* **Prompt**
I would like every line of the records below that contains the word "computer" copied.

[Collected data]
= = = = = = =
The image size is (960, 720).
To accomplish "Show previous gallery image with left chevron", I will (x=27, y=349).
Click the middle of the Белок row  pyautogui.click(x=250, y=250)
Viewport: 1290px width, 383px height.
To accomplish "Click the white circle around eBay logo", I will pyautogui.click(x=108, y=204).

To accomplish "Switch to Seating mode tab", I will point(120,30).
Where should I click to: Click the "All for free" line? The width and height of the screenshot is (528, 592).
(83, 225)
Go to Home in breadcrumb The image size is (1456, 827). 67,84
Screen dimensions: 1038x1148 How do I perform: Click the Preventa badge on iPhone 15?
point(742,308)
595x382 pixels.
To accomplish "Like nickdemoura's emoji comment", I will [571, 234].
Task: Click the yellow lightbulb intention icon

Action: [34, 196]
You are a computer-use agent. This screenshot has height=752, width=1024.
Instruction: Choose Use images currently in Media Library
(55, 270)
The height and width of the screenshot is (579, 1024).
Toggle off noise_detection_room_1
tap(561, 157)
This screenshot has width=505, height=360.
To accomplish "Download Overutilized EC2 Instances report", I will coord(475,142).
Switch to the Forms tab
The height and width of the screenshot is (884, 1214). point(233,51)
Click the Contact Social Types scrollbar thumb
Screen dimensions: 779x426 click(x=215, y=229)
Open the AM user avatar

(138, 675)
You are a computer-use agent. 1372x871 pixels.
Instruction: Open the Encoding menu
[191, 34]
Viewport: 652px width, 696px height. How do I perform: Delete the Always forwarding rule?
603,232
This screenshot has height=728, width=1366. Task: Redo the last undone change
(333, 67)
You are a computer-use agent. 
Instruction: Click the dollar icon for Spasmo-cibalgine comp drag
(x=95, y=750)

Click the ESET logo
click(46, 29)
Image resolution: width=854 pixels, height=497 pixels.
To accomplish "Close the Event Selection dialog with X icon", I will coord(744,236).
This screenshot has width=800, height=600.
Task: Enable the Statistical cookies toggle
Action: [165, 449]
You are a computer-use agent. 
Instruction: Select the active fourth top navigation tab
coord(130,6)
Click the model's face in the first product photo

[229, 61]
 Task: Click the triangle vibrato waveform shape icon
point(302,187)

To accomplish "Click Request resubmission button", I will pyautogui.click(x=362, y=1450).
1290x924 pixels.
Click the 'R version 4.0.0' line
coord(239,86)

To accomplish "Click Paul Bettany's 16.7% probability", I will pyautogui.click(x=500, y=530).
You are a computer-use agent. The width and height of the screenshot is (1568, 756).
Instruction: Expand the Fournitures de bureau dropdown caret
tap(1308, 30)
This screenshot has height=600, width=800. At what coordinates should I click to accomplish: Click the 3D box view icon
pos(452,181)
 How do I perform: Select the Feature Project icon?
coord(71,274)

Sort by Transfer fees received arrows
= = = = = = =
* **Solution for this exercise**
You are a computer-use agent. This screenshot has height=752, width=1024.
You are a computer-use agent. 1372x871 pixels.
You are a computer-use agent. 
You are a computer-use agent. 
You are a computer-use agent. The width and height of the screenshot is (1568, 756).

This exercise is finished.